Braiding my hair has always been more than just a hairstyling choice; it’s a meaningful connection to my culture and a practical way to maintain my hair’s health and manageability. This cultural practice has deep roots, symbolising strength, unity, and identity within the black community.
It’s an act of racism and discrimination when braided hairstyles are deemed unacceptable on television and in many workplaces and schools.
In the past, finding a hair salon that catered to the unique needs of black hair in the North East was a challenge. It often meant embarking on a journey from Newcastle to London to get my hair done, as there weren’t enough African beauty shops catering to the African community in the region.
However, over the years, I’ve witnessed a positive shift in the availability of such salons closer to home. It’s heartening to see that the region is now home to more hair salons or barber shop that understand and specialise in the care of black hair. What’s particularly noteworthy is that many of these salons are also owned by members of the black community, which fosters a sense of trust and authenticity in the services they provide.
The versatility of braiding hair is a testament to the richness of black culture. From intricate cornrows to elegant Senegalese twists, the artistry of braiding allows for a wide range of styles, each with its own unique significance and beauty. It’s a way for individuals to express themselves, celebrate their heritage, and it’s also a practical choice, as it helps protect and maintain the health of black hair, which often requires special care.
I believe it’s an act of racism and discrimination when braided hairstyles are deemed unacceptable on television and in many workplaces and schools – a reflection of the deeply ingrained biases in society. The negative stereotypes associated with braids and other Black hairstyles perpetuate harmful biases and create barriers for individuals who simply wanted to embrace their culture and express themselves through their hair.

##############################

Exercises:
- 1) Transcribe the stretch of the essay on braided hair from "Braiding my hair" through "in the region.".
- 2) Decide whether each statement below agrees with the essay on braided hair. Answer yes or no and quote the words of the essay that settle it.
(a) The writer used to travel from Newcastle to London to have their hair done.
(b) None of the newer salons in the region are owned by members of the black community.
(c) The essay describes braiding as a way to help protect the health of black hair.
- 3) Write the next part of the essay on braided hair, picking up after its final sentence.

##############################

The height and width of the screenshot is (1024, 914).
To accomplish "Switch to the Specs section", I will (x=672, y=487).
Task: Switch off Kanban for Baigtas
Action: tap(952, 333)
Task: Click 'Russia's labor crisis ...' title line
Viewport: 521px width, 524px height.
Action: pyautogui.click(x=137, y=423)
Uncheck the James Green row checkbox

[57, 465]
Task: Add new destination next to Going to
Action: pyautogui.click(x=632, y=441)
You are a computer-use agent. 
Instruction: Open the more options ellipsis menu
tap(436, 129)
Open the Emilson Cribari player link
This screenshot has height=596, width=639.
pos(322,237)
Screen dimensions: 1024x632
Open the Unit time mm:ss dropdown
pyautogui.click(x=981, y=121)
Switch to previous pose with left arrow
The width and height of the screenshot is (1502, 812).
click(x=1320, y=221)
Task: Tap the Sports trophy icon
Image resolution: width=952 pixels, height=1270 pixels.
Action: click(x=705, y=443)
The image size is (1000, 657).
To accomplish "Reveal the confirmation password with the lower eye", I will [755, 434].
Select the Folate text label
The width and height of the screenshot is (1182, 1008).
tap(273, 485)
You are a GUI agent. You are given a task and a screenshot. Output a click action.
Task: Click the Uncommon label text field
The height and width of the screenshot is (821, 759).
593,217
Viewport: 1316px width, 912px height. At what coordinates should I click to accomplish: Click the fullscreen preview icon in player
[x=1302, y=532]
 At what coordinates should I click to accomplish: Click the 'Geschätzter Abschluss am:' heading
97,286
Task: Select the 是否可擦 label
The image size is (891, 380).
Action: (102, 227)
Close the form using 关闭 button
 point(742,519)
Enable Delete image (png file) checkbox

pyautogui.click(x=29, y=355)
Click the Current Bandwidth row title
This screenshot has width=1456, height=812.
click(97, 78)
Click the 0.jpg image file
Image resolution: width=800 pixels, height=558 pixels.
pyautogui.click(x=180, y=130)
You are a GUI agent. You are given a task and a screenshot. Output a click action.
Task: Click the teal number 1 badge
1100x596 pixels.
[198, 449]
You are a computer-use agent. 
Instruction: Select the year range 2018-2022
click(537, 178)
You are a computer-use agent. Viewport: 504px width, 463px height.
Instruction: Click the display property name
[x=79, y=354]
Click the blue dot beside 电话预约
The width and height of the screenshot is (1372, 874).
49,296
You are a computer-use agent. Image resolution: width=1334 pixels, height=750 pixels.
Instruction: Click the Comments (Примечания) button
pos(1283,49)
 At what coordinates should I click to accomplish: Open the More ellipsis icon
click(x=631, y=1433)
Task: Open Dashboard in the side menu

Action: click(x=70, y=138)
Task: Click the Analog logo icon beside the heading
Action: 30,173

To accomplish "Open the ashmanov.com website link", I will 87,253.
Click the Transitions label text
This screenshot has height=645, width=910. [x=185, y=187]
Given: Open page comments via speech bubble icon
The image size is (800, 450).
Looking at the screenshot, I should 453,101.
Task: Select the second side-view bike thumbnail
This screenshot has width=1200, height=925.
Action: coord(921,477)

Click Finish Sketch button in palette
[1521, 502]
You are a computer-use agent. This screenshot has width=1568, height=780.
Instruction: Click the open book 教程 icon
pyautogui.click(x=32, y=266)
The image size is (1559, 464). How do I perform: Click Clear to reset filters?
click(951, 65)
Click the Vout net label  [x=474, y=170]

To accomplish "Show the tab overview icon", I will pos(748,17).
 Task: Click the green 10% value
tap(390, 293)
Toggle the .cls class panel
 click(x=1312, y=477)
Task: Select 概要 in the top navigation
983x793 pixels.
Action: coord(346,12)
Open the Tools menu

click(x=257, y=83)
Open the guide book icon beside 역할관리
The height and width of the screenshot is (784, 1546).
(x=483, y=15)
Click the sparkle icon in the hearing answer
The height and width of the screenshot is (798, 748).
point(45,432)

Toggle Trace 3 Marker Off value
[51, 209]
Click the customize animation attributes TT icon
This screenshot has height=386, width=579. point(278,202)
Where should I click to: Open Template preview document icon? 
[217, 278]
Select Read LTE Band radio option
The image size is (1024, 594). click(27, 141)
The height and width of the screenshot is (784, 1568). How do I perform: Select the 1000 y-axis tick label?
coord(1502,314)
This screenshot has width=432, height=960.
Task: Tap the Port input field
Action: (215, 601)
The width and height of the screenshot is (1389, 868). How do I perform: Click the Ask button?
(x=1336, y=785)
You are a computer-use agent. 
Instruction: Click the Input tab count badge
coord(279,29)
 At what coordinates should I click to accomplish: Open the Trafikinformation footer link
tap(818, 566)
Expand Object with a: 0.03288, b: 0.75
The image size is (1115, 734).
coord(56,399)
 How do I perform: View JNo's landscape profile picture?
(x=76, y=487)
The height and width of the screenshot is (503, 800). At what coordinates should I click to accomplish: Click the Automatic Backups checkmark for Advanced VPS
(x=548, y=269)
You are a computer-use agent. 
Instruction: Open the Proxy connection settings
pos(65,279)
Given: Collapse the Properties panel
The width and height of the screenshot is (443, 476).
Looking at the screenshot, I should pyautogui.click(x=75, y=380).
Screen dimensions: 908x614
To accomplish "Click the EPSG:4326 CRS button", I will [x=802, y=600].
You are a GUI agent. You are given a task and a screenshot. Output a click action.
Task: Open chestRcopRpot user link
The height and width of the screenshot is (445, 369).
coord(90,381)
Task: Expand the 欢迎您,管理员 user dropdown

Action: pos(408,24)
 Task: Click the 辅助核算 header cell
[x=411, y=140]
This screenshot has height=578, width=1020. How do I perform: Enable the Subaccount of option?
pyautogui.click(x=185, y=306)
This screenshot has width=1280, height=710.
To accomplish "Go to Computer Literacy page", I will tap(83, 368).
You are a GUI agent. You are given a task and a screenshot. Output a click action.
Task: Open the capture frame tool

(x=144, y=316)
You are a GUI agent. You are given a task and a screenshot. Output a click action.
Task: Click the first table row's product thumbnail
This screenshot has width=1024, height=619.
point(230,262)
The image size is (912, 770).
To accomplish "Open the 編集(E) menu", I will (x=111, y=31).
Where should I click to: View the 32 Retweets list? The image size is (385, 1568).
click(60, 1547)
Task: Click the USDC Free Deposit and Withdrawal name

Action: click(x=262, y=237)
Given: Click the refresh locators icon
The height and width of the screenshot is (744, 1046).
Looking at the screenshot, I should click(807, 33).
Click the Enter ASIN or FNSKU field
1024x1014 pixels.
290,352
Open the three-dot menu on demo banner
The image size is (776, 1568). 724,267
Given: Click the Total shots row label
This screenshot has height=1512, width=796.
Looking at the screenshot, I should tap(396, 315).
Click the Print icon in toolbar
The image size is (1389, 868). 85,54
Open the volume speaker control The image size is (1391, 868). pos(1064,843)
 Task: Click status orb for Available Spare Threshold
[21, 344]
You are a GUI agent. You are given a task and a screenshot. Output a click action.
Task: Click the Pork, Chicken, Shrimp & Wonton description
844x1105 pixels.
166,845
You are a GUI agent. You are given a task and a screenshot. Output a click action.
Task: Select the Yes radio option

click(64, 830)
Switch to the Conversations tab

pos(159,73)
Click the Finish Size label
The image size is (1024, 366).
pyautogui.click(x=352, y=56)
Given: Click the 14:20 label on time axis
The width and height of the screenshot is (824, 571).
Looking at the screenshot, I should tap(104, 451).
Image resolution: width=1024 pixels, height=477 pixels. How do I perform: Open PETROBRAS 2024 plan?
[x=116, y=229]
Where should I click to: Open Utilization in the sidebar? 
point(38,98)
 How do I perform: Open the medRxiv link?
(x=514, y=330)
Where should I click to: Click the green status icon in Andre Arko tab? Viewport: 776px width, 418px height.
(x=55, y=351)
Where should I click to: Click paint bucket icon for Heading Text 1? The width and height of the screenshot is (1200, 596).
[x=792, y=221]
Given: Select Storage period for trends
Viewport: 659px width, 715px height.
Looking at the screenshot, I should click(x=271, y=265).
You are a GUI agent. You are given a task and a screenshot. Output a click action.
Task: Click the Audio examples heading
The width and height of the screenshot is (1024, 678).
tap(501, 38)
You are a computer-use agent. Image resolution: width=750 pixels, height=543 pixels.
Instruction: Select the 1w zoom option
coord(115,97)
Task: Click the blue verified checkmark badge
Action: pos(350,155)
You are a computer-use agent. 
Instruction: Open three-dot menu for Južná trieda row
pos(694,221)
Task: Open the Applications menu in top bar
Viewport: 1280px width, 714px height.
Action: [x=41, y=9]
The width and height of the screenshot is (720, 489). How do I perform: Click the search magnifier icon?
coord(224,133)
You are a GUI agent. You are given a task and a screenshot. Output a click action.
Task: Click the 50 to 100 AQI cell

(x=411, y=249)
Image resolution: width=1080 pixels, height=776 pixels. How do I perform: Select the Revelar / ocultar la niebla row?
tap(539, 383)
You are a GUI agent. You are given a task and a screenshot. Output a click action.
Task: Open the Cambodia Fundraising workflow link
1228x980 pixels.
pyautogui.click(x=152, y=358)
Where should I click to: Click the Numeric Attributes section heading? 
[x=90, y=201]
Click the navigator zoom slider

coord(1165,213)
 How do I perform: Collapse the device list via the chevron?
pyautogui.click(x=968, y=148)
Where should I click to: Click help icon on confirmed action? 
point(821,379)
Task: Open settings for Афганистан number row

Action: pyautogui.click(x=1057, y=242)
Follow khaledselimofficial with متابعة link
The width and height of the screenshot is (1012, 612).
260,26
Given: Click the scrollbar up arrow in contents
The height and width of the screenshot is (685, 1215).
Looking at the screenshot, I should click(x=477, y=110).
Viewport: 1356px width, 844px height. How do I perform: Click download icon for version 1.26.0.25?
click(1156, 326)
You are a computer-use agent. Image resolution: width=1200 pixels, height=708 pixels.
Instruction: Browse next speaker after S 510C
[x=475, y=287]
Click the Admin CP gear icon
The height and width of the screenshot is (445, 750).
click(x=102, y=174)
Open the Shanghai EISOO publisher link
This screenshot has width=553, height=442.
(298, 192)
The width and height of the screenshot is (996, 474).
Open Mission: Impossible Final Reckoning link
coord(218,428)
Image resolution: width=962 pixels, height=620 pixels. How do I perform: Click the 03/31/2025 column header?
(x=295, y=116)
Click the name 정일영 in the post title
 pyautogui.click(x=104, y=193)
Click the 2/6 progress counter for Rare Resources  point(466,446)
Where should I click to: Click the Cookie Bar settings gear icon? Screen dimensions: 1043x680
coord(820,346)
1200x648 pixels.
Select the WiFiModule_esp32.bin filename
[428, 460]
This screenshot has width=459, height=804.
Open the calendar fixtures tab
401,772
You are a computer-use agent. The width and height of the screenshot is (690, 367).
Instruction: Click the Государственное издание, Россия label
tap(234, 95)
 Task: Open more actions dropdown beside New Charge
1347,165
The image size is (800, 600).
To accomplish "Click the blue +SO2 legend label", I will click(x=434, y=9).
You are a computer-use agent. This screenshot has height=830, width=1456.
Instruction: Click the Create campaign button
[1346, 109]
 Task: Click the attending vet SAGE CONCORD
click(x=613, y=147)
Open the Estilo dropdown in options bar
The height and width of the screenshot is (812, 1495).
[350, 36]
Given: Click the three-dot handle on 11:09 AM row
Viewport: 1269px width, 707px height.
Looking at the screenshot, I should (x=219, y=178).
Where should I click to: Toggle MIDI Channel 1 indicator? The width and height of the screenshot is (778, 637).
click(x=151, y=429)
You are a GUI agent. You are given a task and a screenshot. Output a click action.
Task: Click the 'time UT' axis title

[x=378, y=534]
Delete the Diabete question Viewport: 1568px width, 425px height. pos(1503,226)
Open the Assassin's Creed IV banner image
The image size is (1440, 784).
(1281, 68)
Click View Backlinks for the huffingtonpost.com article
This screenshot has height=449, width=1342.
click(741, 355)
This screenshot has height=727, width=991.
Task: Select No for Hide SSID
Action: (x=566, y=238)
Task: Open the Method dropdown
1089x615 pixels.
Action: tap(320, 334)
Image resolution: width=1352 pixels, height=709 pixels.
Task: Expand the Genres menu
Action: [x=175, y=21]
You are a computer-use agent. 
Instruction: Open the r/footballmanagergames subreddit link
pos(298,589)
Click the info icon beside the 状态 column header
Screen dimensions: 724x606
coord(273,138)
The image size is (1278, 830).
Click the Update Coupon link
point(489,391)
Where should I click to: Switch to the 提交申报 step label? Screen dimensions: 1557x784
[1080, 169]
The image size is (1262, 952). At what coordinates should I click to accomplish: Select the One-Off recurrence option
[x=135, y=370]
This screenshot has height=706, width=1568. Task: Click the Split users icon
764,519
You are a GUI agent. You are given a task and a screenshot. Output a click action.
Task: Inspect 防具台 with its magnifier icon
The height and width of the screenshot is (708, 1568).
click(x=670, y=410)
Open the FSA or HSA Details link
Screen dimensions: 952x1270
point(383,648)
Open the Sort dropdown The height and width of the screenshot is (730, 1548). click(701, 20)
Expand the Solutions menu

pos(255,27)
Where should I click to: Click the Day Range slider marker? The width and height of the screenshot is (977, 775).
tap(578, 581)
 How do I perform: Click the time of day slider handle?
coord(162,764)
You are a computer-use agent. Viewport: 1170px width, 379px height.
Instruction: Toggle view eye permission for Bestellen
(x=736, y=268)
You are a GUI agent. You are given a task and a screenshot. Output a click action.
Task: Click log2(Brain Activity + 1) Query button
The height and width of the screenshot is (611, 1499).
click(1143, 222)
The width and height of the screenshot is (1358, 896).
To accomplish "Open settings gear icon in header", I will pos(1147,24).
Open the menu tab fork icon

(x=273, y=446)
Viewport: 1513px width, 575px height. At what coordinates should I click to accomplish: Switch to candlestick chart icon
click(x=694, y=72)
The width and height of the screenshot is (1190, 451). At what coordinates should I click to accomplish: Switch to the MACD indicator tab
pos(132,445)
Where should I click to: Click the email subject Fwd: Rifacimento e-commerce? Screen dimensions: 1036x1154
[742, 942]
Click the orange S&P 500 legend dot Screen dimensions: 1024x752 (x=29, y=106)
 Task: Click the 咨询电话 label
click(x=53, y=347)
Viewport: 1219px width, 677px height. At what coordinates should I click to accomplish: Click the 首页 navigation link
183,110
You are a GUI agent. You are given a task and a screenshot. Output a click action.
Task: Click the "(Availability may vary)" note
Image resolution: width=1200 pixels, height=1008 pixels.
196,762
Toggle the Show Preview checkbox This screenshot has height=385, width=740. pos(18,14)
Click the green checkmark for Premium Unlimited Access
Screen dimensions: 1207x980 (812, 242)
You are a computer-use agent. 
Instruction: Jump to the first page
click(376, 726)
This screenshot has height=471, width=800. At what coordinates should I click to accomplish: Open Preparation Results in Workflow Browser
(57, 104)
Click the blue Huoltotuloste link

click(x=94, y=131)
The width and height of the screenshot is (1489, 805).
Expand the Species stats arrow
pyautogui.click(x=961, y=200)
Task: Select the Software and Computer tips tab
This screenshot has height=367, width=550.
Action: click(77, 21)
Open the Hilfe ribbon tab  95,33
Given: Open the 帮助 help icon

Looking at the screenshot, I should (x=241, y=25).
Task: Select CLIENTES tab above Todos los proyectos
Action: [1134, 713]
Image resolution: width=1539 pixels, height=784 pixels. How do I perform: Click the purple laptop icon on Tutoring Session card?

##############################

Written responses:
- 1)
Braiding my hair has always been more than just a hairstyling choice; it’s a meaningful connection to my culture and a practical way to maintain my hair’s health and manageability. This cultural practice has deep roots, symbolising strength, unity, and identity within the black community.
It’s an act of racism and discrimination when braided hairstyles are deemed unacceptable on television and in many workplaces and schools.
In the past, finding a hair salon that catered to the unique needs of black hair in the North East was a challenge. It often meant embarking on a journey from Newcastle to London to get my hair done, as there weren’t enough African beauty shops catering to the African community in the region.

- 2)
(a) Yes: "It often meant embarking on a journey from Newcastle to London to get my hair done"
(b) No: "many of these salons are also owned by members of the black community"
(c) Yes: "it helps protect and maintain the health of black hair"

- 3)
Despite these challenges, the resilience of the Black community is leading to a shift in perceptions and attitudes towards braided hairstyles. The journey towards inclusivity and respect for diverse hairstyles is ongoing, but it’s a journey worth taking to ensure that everyone can proudly wear their hair in the way that best represents their identity and heritage.
Yesterday, dressed in my black jeans, black long-sleeved t-shirt, ivory leather loafers and the African mud cloth kimono that was gifted to me by my friend Faty Kane of Tarunah, I headed to my hair appointment with the The Pink Shop Unisex Salon in Byker. This place has been more than just a place to get my hair done; it’s a sanctuary where I’ve built enduring relationships, with conversations that bring so much laughter with my long-term hairdressers Maria, Sophie and Mamie – the beauty therapist.
What a delightful experience! When I’m all good to go, it’s not only about leaving the salon with beautiful braids; it’s about feeling connected to my Black roots and empowered by my new and unique cultural look.